Since the time of Sylla's dictatorship, a strong desire of seizing the government possessed him, nor did he at all care, provided that he secured power for himself, by what means he might arrive at it. His violent spirit was daily more and more hurried on by the diminution of his patrimony, and by his consciousness of guilt; both which evils he had increased by those practices which I have mentioned above. The corrupt morals of the state, too, which extravagance and selfishness, pernicious and contending vices, rendered thoroughly depraved, furnished him with additional incentives to action.

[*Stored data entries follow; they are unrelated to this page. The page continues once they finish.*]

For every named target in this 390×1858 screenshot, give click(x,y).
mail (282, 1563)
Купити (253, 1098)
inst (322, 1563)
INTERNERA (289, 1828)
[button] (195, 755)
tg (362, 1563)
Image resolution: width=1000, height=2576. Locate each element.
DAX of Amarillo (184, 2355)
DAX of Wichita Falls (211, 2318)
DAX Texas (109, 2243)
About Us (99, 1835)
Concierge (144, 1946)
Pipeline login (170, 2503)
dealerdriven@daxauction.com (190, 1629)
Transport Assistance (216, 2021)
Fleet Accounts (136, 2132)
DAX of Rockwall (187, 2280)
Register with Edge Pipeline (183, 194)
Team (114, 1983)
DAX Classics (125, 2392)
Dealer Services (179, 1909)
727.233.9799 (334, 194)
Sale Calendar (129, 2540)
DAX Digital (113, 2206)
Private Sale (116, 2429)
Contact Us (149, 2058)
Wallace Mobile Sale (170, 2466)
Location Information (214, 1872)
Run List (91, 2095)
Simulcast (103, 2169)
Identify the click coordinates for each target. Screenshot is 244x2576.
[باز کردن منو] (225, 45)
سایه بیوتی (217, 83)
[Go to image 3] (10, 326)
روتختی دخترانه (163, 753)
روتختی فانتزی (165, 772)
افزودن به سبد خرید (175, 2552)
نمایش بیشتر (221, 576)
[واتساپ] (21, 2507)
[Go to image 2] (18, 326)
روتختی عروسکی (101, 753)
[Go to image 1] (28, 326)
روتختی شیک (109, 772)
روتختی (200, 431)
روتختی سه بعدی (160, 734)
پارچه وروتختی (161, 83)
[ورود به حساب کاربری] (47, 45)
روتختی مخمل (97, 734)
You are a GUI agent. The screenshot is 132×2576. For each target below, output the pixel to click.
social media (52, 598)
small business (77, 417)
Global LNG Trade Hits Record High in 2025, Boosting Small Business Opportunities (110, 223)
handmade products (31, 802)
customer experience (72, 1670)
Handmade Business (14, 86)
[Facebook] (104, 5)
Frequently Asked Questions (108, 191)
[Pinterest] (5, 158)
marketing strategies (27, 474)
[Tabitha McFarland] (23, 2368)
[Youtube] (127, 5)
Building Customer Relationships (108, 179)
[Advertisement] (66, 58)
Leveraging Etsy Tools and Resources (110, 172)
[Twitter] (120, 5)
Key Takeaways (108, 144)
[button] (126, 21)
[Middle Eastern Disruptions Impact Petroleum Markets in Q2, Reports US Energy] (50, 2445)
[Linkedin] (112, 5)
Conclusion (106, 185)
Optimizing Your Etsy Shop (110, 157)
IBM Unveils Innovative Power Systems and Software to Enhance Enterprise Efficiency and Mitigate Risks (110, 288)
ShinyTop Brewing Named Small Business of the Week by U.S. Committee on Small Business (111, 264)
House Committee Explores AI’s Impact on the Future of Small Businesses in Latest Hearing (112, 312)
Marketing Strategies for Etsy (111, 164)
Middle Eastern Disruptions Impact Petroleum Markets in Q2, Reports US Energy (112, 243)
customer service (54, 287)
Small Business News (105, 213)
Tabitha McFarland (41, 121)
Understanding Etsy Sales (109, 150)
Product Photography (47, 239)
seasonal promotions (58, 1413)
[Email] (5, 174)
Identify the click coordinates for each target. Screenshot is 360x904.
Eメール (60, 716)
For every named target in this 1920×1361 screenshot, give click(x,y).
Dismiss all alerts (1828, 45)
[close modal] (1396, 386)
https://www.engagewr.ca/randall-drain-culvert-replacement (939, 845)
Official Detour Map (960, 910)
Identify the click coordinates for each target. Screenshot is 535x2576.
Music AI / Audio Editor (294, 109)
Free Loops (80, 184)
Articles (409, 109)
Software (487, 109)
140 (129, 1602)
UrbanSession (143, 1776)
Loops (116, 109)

Since the occasion has thus brought public morals under my notice, the subject itself seems to call upon me to look back, and briefly to describe the conduct of our ancestors in peace and war; how they managed the state, and how powerful they left it; and how, by gradual alteration, it became, from being the most virtuous, the most vicious and depraved.
They had a government regulated by laws. The denomination of their government was monarchy. Chosen men, whose bodies might be enfeebled by years, but whose minds were vigorous in understanding, formed the council of the state; and these, whether from their age, or from the similarity of their duty, were called FATHERS. But afterward, when the monarchical power, which had been originally established for the protection of liberty, and for the promotion of the public interest, had degenerated into tyranny and oppression, they changed their plan, and appointed two magistrates, with power only annual; for they conceived that, by this method, the human mind would be least likely to grow overbearing for want of control.
But among the Romans there was never any such abundance of writers; for, with them, the most able men were the most actively employed. No one exercised the mind independently of the body: every man of ability chose to act rather than narrate, and was more desirous that his own merits should be celebrated by others, than that he himself should record theirs.